### Supplied records ###
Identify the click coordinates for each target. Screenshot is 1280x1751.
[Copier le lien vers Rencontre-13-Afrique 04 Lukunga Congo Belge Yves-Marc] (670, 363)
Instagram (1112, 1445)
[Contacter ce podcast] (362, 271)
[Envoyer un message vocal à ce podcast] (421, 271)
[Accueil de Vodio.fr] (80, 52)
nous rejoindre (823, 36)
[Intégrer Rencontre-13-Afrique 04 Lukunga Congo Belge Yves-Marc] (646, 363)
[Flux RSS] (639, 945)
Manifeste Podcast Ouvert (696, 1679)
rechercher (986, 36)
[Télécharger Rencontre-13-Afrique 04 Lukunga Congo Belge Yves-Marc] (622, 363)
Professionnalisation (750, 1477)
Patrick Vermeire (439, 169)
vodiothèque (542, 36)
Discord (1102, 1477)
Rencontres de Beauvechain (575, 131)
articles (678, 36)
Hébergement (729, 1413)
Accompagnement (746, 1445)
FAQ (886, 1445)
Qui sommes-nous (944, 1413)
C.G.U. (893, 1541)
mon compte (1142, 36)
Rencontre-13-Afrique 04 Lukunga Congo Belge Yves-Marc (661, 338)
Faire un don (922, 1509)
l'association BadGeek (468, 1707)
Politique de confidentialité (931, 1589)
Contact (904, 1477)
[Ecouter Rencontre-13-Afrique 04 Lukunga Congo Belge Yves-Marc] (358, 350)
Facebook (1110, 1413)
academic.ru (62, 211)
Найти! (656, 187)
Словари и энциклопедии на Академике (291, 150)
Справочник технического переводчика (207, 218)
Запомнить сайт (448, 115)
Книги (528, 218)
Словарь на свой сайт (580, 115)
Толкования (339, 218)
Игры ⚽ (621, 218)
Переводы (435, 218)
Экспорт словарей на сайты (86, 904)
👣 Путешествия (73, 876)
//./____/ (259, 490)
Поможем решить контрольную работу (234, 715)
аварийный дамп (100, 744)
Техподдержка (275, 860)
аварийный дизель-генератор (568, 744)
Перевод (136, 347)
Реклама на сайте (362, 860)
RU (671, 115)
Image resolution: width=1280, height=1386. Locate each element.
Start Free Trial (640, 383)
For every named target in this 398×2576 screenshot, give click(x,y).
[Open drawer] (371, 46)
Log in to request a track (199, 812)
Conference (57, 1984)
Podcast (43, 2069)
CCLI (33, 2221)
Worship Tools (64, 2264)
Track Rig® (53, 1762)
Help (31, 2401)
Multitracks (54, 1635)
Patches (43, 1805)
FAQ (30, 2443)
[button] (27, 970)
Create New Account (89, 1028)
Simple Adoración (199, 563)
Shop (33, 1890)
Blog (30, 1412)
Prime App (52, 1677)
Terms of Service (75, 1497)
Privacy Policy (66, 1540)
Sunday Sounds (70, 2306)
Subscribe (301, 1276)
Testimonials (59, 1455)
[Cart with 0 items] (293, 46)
###
** What to do **
Copy out the entries in full, exactly as they appear.

** Expected answer **
Identify the click coordinates for each target. Screenshot is 1280x1751.
[Copier le lien vers Rencontre-13-Afrique 04 Lukunga Congo Belge Yves-Marc] (670, 363)
Instagram (1112, 1445)
[Contacter ce podcast] (362, 271)
[Envoyer un message vocal à ce podcast] (421, 271)
[Accueil de Vodio.fr] (80, 52)
nous rejoindre (823, 36)
[Intégrer Rencontre-13-Afrique 04 Lukunga Congo Belge Yves-Marc] (646, 363)
[Flux RSS] (639, 945)
Manifeste Podcast Ouvert (696, 1679)
rechercher (986, 36)
[Télécharger Rencontre-13-Afrique 04 Lukunga Congo Belge Yves-Marc] (622, 363)
Professionnalisation (750, 1477)
Patrick Vermeire (439, 169)
vodiothèque (542, 36)
Discord (1102, 1477)
Rencontres de Beauvechain (575, 131)
articles (678, 36)
Hébergement (729, 1413)
Accompagnement (746, 1445)
FAQ (886, 1445)
Qui sommes-nous (944, 1413)
C.G.U. (893, 1541)
mon compte (1142, 36)
Rencontre-13-Afrique 04 Lukunga Congo Belge Yves-Marc (661, 338)
Faire un don (922, 1509)
l'association BadGeek (468, 1707)
Politique de confidentialité (931, 1589)
Contact (904, 1477)
[Ecouter Rencontre-13-Afrique 04 Lukunga Congo Belge Yves-Marc] (358, 350)
Facebook (1110, 1413)
academic.ru (62, 211)
Найти! (656, 187)
Словари и энциклопедии на Академике (291, 150)
Справочник технического переводчика (207, 218)
Запомнить сайт (448, 115)
Книги (528, 218)
Словарь на свой сайт (580, 115)
Толкования (339, 218)
Игры ⚽ (621, 218)
Переводы (435, 218)
Экспорт словарей на сайты (86, 904)
👣 Путешествия (73, 876)
//./____/ (259, 490)
Поможем решить контрольную работу (234, 715)
аварийный дамп (100, 744)
Техподдержка (275, 860)
аварийный дизель-генератор (568, 744)
Перевод (136, 347)
Реклама на сайте (362, 860)
RU (671, 115)
Image resolution: width=1280, height=1386. Locate each element.
Start Free Trial (640, 383)
For every named target in this 398×2576 screenshot, give click(x,y).
[Open drawer] (371, 46)
Log in to request a track (199, 812)
Conference (57, 1984)
Podcast (43, 2069)
CCLI (33, 2221)
Worship Tools (64, 2264)
Track Rig® (53, 1762)
Help (31, 2401)
Multitracks (54, 1635)
Patches (43, 1805)
FAQ (30, 2443)
[button] (27, 970)
Create New Account (89, 1028)
Simple Adoración (199, 563)
Shop (33, 1890)
Blog (30, 1412)
Prime App (52, 1677)
Terms of Service (75, 1497)
Privacy Policy (66, 1540)
Sunday Sounds (70, 2306)
Subscribe (301, 1276)
Testimonials (59, 1455)
[Cart with 0 items] (293, 46)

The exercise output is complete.